*** Excerpted records ***
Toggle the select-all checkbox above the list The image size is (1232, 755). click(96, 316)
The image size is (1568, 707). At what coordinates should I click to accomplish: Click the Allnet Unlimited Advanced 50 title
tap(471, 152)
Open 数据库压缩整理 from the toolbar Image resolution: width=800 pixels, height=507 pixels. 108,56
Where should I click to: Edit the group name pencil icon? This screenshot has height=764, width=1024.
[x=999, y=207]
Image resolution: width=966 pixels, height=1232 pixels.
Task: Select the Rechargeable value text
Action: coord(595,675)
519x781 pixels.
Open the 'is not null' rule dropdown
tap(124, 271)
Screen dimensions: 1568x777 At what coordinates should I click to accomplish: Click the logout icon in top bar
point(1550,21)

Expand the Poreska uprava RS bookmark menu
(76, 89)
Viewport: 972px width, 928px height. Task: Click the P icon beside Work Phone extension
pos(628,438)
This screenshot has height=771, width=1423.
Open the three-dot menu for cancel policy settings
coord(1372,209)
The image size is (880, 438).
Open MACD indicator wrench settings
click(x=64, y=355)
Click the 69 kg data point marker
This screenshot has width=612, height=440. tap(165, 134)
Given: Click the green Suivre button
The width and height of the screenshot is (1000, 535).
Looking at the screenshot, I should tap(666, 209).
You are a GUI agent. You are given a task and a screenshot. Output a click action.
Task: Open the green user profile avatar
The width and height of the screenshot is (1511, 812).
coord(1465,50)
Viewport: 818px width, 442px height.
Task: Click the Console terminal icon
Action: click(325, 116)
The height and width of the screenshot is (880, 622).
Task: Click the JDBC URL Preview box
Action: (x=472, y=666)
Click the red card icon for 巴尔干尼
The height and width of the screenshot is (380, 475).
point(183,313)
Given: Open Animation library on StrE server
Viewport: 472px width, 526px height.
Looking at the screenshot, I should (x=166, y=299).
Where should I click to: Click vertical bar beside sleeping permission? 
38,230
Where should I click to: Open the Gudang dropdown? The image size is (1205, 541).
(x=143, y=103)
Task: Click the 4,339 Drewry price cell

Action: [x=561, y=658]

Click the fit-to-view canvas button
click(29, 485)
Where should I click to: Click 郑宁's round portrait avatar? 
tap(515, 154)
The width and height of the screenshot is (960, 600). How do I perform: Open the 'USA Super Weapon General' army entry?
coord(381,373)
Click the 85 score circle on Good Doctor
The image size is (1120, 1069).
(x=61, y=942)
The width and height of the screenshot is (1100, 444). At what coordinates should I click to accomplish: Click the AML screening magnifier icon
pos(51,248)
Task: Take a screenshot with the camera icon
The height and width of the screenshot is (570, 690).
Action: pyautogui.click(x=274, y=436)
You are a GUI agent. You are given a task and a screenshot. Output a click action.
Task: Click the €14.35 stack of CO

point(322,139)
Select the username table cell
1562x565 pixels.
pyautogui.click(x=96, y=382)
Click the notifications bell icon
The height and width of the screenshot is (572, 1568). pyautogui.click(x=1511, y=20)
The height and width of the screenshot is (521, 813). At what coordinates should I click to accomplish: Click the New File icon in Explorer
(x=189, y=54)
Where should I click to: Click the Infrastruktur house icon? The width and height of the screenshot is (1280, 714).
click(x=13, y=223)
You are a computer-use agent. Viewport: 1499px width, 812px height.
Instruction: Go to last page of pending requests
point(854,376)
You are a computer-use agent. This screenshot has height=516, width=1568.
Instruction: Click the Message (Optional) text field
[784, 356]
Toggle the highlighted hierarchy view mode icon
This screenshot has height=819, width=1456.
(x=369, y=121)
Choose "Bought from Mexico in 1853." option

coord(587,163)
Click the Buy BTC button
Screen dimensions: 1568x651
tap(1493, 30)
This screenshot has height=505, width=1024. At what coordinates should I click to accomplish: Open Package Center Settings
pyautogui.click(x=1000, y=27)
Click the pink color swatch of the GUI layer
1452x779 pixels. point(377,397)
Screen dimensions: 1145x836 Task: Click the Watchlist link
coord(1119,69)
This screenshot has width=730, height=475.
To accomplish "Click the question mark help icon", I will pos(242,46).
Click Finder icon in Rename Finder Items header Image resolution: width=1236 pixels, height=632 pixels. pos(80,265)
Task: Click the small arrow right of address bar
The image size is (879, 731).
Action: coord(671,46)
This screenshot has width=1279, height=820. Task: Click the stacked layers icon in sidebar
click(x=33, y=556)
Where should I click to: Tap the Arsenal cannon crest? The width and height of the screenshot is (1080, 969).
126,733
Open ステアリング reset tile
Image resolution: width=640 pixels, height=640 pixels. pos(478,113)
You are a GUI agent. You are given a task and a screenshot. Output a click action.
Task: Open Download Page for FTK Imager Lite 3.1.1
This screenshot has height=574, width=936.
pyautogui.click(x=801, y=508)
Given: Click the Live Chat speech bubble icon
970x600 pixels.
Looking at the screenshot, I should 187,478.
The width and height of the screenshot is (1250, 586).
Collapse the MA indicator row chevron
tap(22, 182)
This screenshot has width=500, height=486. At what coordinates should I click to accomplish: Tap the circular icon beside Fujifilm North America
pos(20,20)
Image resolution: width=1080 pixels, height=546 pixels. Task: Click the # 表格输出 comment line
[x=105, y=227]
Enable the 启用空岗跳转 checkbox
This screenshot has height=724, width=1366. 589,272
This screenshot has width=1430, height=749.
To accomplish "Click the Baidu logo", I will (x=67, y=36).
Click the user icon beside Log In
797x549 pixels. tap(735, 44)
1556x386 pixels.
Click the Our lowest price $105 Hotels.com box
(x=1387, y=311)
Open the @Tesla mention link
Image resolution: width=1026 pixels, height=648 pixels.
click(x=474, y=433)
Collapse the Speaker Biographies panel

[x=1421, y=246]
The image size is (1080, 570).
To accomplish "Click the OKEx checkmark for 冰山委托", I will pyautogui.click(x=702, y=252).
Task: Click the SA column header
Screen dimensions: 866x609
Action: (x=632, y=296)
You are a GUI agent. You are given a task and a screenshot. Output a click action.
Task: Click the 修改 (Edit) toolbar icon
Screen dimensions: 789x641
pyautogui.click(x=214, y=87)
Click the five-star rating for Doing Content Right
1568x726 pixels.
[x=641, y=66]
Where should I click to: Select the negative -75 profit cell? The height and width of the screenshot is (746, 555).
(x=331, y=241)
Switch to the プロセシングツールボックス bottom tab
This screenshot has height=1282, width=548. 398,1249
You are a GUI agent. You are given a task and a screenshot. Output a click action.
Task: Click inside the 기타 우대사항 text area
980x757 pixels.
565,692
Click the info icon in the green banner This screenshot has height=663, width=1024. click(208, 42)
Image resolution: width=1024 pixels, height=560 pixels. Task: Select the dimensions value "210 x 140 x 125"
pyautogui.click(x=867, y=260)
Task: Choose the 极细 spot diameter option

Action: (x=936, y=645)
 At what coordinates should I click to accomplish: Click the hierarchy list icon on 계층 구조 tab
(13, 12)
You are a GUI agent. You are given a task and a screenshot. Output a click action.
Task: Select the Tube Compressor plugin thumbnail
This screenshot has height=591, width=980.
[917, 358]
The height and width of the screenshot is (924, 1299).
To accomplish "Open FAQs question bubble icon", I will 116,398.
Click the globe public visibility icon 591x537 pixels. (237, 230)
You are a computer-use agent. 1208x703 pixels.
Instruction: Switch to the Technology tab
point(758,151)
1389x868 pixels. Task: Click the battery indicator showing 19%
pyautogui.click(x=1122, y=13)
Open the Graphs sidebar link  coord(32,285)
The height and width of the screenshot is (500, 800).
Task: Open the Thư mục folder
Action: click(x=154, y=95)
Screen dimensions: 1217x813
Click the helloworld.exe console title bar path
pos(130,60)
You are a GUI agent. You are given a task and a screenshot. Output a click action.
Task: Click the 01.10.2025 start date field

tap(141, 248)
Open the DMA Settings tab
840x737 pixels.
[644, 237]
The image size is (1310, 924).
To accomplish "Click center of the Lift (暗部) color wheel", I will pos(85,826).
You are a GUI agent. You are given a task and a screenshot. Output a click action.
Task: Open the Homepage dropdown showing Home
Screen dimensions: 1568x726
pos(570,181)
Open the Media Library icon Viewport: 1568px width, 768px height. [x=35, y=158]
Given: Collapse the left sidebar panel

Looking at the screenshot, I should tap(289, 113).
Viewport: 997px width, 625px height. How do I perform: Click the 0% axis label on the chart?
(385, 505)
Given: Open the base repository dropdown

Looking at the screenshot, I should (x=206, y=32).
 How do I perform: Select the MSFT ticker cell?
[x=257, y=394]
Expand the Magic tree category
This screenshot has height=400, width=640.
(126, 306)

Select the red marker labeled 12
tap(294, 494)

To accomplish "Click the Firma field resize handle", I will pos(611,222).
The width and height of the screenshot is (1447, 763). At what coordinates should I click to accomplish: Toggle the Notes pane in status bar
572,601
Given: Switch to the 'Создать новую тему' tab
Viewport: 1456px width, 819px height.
*** End of Excerpted records ***
● Brief
Reproduce the entries exactly, starting at their first line and stopping after the line with "Given: Click the green Suivre button".

● Response below
Toggle the select-all checkbox above the list The image size is (1232, 755). click(96, 316)
The image size is (1568, 707). At what coordinates should I click to accomplish: Click the Allnet Unlimited Advanced 50 title
tap(471, 152)
Open 数据库压缩整理 from the toolbar Image resolution: width=800 pixels, height=507 pixels. 108,56
Where should I click to: Edit the group name pencil icon? This screenshot has height=764, width=1024.
[x=999, y=207]
Image resolution: width=966 pixels, height=1232 pixels.
Task: Select the Rechargeable value text
Action: coord(595,675)
519x781 pixels.
Open the 'is not null' rule dropdown
tap(124, 271)
Screen dimensions: 1568x777 At what coordinates should I click to accomplish: Click the logout icon in top bar
point(1550,21)

Expand the Poreska uprava RS bookmark menu
(76, 89)
Viewport: 972px width, 928px height. Task: Click the P icon beside Work Phone extension
pos(628,438)
This screenshot has height=771, width=1423.
Open the three-dot menu for cancel policy settings
coord(1372,209)
The image size is (880, 438).
Open MACD indicator wrench settings
click(x=64, y=355)
Click the 69 kg data point marker
This screenshot has width=612, height=440. tap(165, 134)
Given: Click the green Suivre button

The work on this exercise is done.